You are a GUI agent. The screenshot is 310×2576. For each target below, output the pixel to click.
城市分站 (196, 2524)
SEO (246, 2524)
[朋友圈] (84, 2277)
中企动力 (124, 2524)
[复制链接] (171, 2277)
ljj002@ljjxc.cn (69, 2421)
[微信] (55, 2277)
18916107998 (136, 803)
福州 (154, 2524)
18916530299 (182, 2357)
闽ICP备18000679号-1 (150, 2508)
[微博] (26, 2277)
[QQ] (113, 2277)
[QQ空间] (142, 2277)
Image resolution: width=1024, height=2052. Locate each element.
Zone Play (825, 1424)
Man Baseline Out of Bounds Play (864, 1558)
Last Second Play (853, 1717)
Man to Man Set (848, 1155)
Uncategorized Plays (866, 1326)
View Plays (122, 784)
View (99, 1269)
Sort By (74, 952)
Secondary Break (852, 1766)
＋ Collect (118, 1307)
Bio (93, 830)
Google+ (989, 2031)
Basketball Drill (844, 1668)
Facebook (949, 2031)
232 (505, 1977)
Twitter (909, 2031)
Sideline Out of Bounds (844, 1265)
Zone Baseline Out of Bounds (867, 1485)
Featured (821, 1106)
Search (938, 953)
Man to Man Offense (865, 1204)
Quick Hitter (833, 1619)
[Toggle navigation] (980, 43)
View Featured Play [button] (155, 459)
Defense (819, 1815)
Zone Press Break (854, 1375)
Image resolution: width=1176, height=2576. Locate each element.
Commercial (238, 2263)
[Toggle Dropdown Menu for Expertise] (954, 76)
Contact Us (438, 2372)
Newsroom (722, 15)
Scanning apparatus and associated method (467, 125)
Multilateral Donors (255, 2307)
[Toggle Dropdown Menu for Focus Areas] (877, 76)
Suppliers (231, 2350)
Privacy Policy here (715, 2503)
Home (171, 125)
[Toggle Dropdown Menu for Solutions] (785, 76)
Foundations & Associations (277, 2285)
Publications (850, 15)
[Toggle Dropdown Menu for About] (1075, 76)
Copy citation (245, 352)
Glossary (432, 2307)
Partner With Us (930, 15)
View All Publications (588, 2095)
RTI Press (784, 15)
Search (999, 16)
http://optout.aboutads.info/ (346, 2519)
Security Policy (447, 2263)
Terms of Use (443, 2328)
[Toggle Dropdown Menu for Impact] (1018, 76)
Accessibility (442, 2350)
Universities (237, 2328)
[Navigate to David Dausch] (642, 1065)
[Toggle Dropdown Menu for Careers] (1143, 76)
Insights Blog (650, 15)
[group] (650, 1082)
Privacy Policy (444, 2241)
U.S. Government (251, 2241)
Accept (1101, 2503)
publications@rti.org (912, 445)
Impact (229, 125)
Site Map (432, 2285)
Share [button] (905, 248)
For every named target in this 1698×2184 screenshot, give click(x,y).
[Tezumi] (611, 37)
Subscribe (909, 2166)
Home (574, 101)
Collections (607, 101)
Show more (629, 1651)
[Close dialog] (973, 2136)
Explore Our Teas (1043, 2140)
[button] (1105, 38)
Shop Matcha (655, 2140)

○ ○ ○ ○ ○ ○ ○

**WHAT THIS TASK INVOLVES**
Would you restate each of the entries word for word?

**WRITTEN REPLY**
You are a GUI agent. The screenshot is 310×2576. For each target below, output the pixel to click.
城市分站 (196, 2524)
SEO (246, 2524)
[朋友圈] (84, 2277)
中企动力 (124, 2524)
[复制链接] (171, 2277)
ljj002@ljjxc.cn (69, 2421)
[微信] (55, 2277)
18916107998 (136, 803)
福州 (154, 2524)
18916530299 (182, 2357)
闽ICP备18000679号-1 (150, 2508)
[微博] (26, 2277)
[QQ] (113, 2277)
[QQ空间] (142, 2277)
Image resolution: width=1024, height=2052. Locate each element.
Zone Play (825, 1424)
Man Baseline Out of Bounds Play (864, 1558)
Last Second Play (853, 1717)
Man to Man Set (848, 1155)
Uncategorized Plays (866, 1326)
View Plays (122, 784)
View (99, 1269)
Sort By (74, 952)
Secondary Break (852, 1766)
＋ Collect (118, 1307)
Bio (93, 830)
Google+ (989, 2031)
Basketball Drill (844, 1668)
Facebook (949, 2031)
232 (505, 1977)
Twitter (909, 2031)
Sideline Out of Bounds (844, 1265)
Zone Baseline Out of Bounds (867, 1485)
Featured (821, 1106)
Search (938, 953)
Man to Man Offense (865, 1204)
Quick Hitter (833, 1619)
[Toggle navigation] (980, 43)
View Featured Play [button] (155, 459)
Defense (819, 1815)
Zone Press Break (854, 1375)
Image resolution: width=1176, height=2576. Locate each element.
Commercial (238, 2263)
[Toggle Dropdown Menu for Expertise] (954, 76)
Contact Us (438, 2372)
Newsroom (722, 15)
Scanning apparatus and associated method (467, 125)
Multilateral Donors (255, 2307)
[Toggle Dropdown Menu for Focus Areas] (877, 76)
Suppliers (231, 2350)
Privacy Policy here (715, 2503)
Home (171, 125)
[Toggle Dropdown Menu for Solutions] (785, 76)
Foundations & Associations (277, 2285)
Publications (850, 15)
[Toggle Dropdown Menu for About] (1075, 76)
Copy citation (245, 352)
Glossary (432, 2307)
Partner With Us (930, 15)
View All Publications (588, 2095)
RTI Press (784, 15)
Search (999, 16)
http://optout.aboutads.info/ (346, 2519)
Security Policy (447, 2263)
Terms of Use (443, 2328)
[Toggle Dropdown Menu for Impact] (1018, 76)
Accessibility (442, 2350)
Universities (237, 2328)
[Navigate to David Dausch] (642, 1065)
[Toggle Dropdown Menu for Careers] (1143, 76)
Insights Blog (650, 15)
[group] (650, 1082)
Privacy Policy (444, 2241)
U.S. Government (251, 2241)
Accept (1101, 2503)
publications@rti.org (912, 445)
Impact (229, 125)
Site Map (432, 2285)
Share [button] (905, 248)
For every named target in this 1698×2184 screenshot, give click(x,y).
[Tezumi] (611, 37)
Subscribe (909, 2166)
Home (574, 101)
Collections (607, 101)
Show more (629, 1651)
[Close dialog] (973, 2136)
Explore Our Teas (1043, 2140)
[button] (1105, 38)
Shop Matcha (655, 2140)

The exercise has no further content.